Thankyou so much. It's super helpful. I think example with dataloader ( can be seen at 8:00 minute ) to solve this n+1 is better, because in this way we have the power of resolvers i.e. reusability and dry code.
Other than this, where we are doing every thing in single resolver, no possibility of reuse, wet wet code everywhere.
Brilliant presentation on using dataloaders and joins! 👍🏾
What's the point with the "plumbing to get back the authors in order"? Is it the case that simply returning "authors" does not ensure they are returned in order?
(in addition to the sorting, it ensures the returned array is the same length as the input array of keys - also a requirement of dataloader)
Ben gives very clear explanation of N+1 problem. Thank you, Ben!
Java jpa solves n+1 using entity graph that tells it how/when to fetch. Have to say I like that solution better than writing full sql or dataresolver.
Thanks Ben, This was awesome. especially learning about the 4th GraphQL argument.
One solution I use is to have the AuthorLoader (because your gql api can also have a authorById or any others "entrypoints") then in the hydrate function you can fill the AuthorLoader cache with its prime() function. It's a mix between your join and dataloader solution, to get only one database query and keep the dataloader advantages in complexes gql queries.
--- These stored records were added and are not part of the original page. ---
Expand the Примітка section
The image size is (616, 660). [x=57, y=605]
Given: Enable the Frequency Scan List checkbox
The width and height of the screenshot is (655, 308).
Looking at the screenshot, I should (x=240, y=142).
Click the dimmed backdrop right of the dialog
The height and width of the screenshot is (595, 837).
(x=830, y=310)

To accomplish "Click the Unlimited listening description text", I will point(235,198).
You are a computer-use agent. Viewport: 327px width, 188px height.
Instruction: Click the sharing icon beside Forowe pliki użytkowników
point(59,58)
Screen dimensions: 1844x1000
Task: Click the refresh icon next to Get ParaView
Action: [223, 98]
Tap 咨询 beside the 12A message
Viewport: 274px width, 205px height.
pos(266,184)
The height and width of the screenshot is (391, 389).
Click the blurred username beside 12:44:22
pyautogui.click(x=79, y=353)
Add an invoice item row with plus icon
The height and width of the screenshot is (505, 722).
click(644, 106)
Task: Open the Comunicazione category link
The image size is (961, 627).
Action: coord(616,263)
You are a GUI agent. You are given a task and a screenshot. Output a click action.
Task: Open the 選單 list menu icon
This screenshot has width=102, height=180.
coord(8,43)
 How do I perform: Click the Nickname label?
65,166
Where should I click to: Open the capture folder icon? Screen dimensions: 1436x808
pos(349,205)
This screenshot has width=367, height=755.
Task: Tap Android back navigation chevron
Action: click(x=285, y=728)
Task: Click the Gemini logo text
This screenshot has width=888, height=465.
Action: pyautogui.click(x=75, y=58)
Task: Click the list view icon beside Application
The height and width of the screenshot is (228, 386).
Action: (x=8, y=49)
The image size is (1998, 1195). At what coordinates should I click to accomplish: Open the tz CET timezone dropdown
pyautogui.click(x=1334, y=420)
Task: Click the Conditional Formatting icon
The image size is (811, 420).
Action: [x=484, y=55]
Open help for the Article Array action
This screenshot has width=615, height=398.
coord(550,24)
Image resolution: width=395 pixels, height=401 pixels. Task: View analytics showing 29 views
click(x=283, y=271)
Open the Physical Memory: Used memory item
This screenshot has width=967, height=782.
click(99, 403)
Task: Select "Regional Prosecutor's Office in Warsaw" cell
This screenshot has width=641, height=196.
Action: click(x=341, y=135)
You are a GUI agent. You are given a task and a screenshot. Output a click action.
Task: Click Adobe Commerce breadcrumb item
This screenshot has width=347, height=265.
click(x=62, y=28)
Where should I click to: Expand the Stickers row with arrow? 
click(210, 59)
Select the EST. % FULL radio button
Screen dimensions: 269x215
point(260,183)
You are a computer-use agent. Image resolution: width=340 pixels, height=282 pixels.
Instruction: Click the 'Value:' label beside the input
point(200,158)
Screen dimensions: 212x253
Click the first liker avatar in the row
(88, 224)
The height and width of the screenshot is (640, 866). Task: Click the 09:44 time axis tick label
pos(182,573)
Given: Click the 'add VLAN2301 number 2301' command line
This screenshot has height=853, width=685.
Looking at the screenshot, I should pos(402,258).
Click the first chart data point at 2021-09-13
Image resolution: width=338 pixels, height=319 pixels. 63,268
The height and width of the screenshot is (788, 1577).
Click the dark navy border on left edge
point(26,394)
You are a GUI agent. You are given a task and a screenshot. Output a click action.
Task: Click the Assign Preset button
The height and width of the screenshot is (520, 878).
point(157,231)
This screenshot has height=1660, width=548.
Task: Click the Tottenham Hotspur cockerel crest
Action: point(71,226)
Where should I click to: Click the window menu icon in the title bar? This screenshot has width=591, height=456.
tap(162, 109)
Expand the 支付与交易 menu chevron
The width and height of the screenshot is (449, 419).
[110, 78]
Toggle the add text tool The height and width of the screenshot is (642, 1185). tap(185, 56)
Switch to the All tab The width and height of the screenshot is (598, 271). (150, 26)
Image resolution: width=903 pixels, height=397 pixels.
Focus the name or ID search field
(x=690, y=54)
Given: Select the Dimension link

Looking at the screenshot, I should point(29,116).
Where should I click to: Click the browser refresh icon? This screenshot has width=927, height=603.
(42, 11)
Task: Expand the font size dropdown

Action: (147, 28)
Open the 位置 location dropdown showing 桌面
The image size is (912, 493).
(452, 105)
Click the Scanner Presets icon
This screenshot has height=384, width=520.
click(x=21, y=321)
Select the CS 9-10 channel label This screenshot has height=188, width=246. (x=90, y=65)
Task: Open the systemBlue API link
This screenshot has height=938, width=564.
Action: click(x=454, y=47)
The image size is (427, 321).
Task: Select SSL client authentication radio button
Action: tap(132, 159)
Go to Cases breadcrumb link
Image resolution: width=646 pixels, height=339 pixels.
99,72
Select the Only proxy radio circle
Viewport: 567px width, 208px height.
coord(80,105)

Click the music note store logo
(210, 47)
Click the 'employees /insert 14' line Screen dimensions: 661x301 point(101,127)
interesting, that's kinda of cool
I'm from the REST world. I respect GraphQL and I'm pretty new in it because I didnt' have a chance to use it in my projecects. I saw a lot from Ben's channel and Ben is doubtless great teacher and explanator. But I also saw a lot of things from GraphQL those are 'reinvent the wheel'. As much as I understood, the point of GQL is to optimize req/res between client and server, to make more comfortable env for developers... Internet is more and more faster so there is a question when the speed becomes criticatl? And I saw a lot of complexity in the code for GQL implementations. So I didn't see quite enough reasons to jump to GQL in some of my projects, when it is much more simpler and readable with the REST, without all those packages and libraries like Apollo. But from new guys in web development, I suppose it's a good idea to start and continue with GraphQL. And finally I hope next tool for communication between server and client will be much simpler than this one. Why something is new and maybe quite good when it makes the things much confusinge and a lot of headache.
At 10:29 there is an example with JOIN. I think there is a hidden bug in addition to the inconvenience of the extra data being pulled.
Before the proper mapping is done using hydrate(...), there is an object of shape { id, title, authorId, name }. Does this not mean that any column names which overlap between the joined tables will get overwritten? i.e. what if the book has a `name` column and so does the author - how does the hydrate(...) function distinguish the two?
You'll want to use aliases in that case
This is incredibly cool and still relevant 2 years later. I do have a question though: the hydrate function is doing the job of a field resolver, meaning e.g. if we want to add another sub-field on the author in the future, and that field is a relational field in a third table, the complexity of that hydrate function increases. Is it possible to keep the field resolvers but still have conditional joins? It seems like it might be possible because the context function takes in the request object... but I'm not sure how hard it would be to create that doesPathExist function when the request object is the parameter, or whether that fully solves the problem in the first place
Nice presentation of what I would call "resolving sub-queries". The next problem might be to resolve entities/items in use multiple. Eg think of a collection of books each having author(s) and reviews. And the reviews in themselves having authors as well. How would we make sure to "dataload" authors last?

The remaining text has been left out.